November 2007

Channel 4 commissioned a survey to find the most horrid place to live in the UK. Middlesbrough came top. Hull came second. Hull is demanding a recount.

(OK, I made that last bit up).

 

In an issue celebrating England, Country Life ran a feature about local tales.

I hadn’t heard about Spence Broughton before then. In 1791 he tried to rob the Sheffield to Rotherham mail coach and was implicated in other robberies. He was hanged on Attercliffe Common in Sheffield and 40,000 visitors came to view his body on the first day alone. Well, you had to make your own entertainment in those days. His body then remained hanging there for 26 years.

Humber Suspension Bridge

Can I be forgiven for telling again a story many of you will know? A French ship was wrecked off Hartlepool during the Napoleonic Wars. The only survivor was a monkey dressed improbably in military uniform. The locals thought the monkey was a French spy and, after questioning proved ineffectual, hanged him. A bit harsh but we were at war.

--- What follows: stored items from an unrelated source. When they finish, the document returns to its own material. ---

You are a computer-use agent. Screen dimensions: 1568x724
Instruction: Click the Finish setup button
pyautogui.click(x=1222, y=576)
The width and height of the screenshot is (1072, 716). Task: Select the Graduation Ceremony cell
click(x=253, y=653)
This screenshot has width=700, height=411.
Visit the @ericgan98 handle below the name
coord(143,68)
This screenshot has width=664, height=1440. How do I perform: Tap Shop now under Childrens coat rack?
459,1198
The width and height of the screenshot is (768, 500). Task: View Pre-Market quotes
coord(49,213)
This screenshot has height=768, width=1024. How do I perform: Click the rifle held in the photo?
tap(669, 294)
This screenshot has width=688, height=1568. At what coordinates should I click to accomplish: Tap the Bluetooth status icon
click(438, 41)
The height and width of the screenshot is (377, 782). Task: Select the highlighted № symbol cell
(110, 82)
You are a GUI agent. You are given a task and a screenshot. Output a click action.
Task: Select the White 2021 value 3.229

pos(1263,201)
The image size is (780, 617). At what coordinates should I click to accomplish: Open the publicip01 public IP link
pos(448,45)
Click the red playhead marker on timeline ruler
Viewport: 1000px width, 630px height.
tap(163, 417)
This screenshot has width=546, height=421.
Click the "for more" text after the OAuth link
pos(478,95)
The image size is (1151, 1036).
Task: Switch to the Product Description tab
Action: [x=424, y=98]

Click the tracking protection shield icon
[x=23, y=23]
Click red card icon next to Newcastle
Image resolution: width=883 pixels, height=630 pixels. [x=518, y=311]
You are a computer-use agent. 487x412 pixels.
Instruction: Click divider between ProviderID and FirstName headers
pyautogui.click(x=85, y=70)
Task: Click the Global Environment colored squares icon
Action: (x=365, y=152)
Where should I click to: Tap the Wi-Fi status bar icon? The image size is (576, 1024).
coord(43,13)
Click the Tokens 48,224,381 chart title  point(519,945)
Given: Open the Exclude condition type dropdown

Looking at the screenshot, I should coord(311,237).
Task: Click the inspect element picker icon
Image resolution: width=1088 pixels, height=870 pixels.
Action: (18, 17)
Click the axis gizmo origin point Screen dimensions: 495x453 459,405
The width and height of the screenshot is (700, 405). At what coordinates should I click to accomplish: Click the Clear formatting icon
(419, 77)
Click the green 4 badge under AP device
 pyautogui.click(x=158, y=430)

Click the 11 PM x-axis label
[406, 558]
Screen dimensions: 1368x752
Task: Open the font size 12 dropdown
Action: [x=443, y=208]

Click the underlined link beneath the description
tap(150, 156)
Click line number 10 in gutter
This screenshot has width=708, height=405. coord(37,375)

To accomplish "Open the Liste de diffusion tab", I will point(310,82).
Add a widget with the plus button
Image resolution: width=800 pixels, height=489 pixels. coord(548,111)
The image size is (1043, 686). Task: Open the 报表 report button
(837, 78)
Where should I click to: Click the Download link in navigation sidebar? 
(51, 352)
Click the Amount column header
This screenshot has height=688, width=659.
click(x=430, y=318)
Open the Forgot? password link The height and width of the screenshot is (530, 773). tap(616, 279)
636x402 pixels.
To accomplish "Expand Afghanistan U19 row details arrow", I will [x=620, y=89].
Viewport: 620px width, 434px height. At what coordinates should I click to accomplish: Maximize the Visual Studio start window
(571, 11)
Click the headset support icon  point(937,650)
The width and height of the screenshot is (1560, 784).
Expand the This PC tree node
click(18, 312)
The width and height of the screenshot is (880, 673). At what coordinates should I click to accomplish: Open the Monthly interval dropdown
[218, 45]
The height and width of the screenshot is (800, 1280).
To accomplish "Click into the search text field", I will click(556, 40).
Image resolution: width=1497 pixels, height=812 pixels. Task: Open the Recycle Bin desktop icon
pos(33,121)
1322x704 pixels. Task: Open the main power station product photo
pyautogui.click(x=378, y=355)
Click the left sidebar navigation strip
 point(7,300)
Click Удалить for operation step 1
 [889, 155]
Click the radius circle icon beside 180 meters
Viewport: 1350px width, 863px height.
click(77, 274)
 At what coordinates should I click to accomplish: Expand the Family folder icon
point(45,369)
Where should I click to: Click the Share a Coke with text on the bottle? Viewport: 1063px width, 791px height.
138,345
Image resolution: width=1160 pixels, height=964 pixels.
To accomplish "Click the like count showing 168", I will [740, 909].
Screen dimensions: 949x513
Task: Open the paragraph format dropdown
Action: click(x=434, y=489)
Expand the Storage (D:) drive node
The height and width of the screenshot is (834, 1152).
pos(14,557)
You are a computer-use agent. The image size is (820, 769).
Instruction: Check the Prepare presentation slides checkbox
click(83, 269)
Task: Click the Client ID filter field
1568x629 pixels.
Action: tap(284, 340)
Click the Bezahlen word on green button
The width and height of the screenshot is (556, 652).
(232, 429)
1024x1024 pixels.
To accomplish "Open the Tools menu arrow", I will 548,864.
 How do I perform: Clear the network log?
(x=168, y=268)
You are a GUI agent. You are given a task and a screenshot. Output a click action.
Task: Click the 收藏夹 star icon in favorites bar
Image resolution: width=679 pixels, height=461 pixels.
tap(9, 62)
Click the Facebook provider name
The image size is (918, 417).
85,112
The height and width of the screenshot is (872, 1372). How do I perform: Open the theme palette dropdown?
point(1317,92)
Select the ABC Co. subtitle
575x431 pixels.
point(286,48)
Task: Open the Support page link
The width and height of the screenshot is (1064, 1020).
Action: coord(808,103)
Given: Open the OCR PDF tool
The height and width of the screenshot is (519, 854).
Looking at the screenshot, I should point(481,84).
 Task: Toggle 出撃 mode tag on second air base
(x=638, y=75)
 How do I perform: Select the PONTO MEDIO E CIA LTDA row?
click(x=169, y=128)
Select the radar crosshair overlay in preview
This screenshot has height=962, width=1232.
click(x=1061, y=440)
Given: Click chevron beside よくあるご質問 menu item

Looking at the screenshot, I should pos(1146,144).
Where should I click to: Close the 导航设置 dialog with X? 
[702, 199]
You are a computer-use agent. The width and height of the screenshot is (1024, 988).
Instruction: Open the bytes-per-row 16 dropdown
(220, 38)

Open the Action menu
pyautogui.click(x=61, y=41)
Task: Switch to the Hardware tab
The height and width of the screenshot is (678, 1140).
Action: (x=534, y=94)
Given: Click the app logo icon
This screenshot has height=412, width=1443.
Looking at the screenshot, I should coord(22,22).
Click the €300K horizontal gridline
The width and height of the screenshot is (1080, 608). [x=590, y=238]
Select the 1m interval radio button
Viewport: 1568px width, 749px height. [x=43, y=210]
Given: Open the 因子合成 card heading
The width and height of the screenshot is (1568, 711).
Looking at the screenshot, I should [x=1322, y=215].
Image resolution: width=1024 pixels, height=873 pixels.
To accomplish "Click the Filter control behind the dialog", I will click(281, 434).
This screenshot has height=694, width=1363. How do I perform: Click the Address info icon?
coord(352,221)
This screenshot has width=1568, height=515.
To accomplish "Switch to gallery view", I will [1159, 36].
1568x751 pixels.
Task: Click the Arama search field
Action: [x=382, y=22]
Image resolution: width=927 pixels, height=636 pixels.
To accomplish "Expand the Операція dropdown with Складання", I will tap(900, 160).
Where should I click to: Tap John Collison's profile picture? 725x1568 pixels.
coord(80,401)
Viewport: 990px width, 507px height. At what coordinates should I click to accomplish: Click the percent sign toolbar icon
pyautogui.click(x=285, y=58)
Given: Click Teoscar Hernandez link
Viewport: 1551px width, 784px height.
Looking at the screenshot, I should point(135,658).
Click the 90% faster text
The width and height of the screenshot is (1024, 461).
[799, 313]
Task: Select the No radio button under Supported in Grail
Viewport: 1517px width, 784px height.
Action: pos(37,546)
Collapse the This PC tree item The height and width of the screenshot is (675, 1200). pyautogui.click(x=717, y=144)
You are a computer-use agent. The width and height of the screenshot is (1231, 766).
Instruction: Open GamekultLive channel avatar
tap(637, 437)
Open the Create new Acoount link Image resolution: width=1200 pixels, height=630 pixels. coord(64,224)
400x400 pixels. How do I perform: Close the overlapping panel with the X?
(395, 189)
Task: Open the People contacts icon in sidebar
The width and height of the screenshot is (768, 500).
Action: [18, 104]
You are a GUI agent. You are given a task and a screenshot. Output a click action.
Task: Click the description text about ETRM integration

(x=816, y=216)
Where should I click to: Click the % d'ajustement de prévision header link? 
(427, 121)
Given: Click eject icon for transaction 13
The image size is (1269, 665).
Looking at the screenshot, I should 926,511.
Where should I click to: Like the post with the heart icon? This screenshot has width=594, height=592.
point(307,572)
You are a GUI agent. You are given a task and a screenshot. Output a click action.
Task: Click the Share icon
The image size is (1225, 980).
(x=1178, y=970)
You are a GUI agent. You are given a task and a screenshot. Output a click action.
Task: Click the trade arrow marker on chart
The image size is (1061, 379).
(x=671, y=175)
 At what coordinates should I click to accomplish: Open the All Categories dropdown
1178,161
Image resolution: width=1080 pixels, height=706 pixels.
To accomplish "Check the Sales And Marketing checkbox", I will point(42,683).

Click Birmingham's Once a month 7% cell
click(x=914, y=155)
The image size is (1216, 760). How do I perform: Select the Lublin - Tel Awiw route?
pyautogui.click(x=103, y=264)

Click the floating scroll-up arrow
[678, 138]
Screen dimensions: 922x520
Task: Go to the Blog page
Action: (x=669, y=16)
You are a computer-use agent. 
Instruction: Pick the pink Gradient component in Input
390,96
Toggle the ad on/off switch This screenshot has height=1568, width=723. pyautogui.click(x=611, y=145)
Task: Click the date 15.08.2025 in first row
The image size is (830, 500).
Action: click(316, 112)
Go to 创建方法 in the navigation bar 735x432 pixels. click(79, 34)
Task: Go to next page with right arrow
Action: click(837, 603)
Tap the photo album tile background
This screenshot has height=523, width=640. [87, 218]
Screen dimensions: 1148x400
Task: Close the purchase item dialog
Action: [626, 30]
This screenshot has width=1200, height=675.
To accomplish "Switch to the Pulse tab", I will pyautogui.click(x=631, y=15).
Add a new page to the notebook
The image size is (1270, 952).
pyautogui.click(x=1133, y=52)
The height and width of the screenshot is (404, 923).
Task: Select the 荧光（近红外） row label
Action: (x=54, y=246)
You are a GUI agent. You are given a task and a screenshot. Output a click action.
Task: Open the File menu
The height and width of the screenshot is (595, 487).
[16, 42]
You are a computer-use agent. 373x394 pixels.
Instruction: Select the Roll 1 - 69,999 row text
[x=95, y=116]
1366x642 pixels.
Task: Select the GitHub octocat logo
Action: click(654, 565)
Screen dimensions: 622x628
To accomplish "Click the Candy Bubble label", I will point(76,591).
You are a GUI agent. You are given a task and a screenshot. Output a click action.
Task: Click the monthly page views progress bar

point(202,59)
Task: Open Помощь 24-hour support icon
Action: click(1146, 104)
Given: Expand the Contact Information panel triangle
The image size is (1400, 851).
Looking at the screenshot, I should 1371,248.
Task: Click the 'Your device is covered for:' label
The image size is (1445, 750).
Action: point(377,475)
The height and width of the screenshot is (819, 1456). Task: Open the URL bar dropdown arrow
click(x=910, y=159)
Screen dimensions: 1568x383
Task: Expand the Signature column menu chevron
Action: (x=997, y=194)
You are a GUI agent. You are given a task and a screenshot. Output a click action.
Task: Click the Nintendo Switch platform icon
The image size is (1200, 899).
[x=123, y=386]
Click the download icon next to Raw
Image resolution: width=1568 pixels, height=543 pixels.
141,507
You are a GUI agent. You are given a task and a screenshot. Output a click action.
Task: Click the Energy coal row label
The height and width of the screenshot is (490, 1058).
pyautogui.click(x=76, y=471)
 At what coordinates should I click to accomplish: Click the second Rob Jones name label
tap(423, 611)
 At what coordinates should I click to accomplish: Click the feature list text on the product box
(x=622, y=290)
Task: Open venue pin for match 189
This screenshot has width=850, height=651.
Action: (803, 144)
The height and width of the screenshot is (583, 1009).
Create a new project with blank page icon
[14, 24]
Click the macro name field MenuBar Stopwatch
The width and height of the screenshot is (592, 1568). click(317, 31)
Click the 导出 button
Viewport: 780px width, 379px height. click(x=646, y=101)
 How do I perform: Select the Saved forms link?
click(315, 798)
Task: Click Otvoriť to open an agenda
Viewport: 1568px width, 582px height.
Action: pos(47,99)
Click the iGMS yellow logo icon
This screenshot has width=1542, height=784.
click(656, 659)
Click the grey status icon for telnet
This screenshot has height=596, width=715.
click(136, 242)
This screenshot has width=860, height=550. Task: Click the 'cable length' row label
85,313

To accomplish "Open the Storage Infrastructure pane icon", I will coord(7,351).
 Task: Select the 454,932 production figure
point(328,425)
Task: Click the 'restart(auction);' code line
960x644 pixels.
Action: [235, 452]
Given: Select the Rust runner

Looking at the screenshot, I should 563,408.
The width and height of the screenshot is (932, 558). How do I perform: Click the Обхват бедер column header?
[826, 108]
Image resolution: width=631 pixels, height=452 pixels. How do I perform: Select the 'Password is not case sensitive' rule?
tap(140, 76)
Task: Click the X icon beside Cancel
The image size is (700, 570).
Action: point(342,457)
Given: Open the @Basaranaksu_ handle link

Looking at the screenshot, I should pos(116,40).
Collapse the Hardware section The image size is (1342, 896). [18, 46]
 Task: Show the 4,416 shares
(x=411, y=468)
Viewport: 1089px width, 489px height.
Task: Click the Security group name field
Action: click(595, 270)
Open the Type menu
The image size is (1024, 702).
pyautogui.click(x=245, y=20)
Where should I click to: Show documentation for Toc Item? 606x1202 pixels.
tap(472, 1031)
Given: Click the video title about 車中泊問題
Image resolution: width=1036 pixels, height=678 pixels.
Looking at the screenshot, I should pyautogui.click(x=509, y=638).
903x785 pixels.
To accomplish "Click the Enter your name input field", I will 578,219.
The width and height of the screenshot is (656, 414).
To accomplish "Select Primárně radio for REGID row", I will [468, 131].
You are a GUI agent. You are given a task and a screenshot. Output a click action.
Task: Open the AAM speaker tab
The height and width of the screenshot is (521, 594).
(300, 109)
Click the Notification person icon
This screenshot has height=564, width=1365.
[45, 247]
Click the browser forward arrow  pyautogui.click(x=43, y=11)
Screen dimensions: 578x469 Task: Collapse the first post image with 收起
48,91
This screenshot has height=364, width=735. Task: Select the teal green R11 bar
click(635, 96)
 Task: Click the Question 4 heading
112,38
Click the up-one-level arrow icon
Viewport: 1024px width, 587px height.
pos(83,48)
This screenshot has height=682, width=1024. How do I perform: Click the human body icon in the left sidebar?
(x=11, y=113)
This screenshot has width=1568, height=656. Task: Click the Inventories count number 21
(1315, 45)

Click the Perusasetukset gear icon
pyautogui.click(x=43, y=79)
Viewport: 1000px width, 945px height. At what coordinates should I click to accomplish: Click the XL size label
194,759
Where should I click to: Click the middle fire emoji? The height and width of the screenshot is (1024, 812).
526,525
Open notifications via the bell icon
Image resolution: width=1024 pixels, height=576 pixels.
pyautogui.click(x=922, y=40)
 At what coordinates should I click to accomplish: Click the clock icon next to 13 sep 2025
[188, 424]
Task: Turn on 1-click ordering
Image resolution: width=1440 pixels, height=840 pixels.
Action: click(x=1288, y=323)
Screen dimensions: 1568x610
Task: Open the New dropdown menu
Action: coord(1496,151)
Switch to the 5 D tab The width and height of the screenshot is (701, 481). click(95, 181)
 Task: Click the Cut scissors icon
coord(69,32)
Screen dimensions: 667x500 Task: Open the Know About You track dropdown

We went to hear Alastair Campbell at the start of the Ilkley Literary Festival. I’m not a fan but he was interesting to hear. He did rather launder the last ten years and Blair’s contribution to them. By the end of the evening my head was spinning.

Robbie Coltrane hosted a programme on ITV where he visited and celebrated some of England’s regional eccentricities. He went to Mytholmroyd in the Calder Valley and entered the annual dock pudding competition. Yes, dock leaves. A delicacy in those parts. I’m not sure which was more frightening – the pudding or the no-nonsense mayoress who chaired the judges. She was one of those Yorkshire women who in fact run the county and have done so since time immemorial. He later went to the oldest sweetshop in England in Pateley Bridge. Today’s children must have wondered what coltsfoot rock, liquorice sticks, cough candy, aniseed balls, flying saucers and Pontefract cakes were.

 

The Olde Sweet Shop, Pateley Bridge

The Yorkshire Ridings Society has published a pamphlet by Michael Bradford called Yorkshire, The Story So Far. He refers to the annual feast of the London Yorkshire Society in 1682 when the Chaplain to the King proclaimed: ‘Our County is the epitome of England: whatsoever is excellent in the whole land being found in proportion thereto…Besides, God hath been pleased to make it the birthplace and nursery of many Great men and special Instruments of his Glory’. I wasn’t aware, until I read on, that John Wyclif, leader of the Lollards, was from the North Riding, as was Miles Coverdale, the first translator of the Bible into English (though with that name I should have guessed, Coverdale being between Kettlewell and Leyburn), and Christopher Saxton, the early cartographer, was from Morley.

Miles Coverdale

Both the boys are at university now. Our house is very quiet this autumn. A colleague referred me to a piece written by Bill Bryson when his eldest son went off to college. In it he wrote of ‘those carelessly discarded yesterdays’. I’ve been thinking a lot about those carelessly discarded yesterdays recently - taking the pushchair through the woods at Wallington, ice creams on the beach at Polzeath, treasure hunts in the garden, hide and seek in the bushes at Packwood, climbing the rocks at Brimham.

The BBC’s Question Time was held at Bradford Grammar School and we were lucky enough to be invited along. It was fascinating to see a TV programme being made; cameras have come a long way since Crackerjack. David Dimbleby was his usual convivial though slightly awkward self. The programme is recorded and then vetted by lawyers before being transmitted. So we got home and were able to watch what we had just been part of.

The Royal Bank of Scotland recently published a list of the top 20 affordable towns. These are places with good schools and shops, cultural attractions and houses at reasonable prices. Reasonable in a relative sense, of course. Beverley heads the list with some justification. The East Riding offers quality of life and good value. Sixth on the list is Huddersfield. Well, they don’t keep the coal in the bath any more.

Councillors in York have banned the sale of foie gras in all Council premises. It really is cruel the way these people force their politically correct prejudices down our throats.

It has been a lovely autumn, dry and sunny. Driving to Hull in the early morning I have seen some stunning sunrises, the sky a thousand pastel colours and mist lying between the hedges.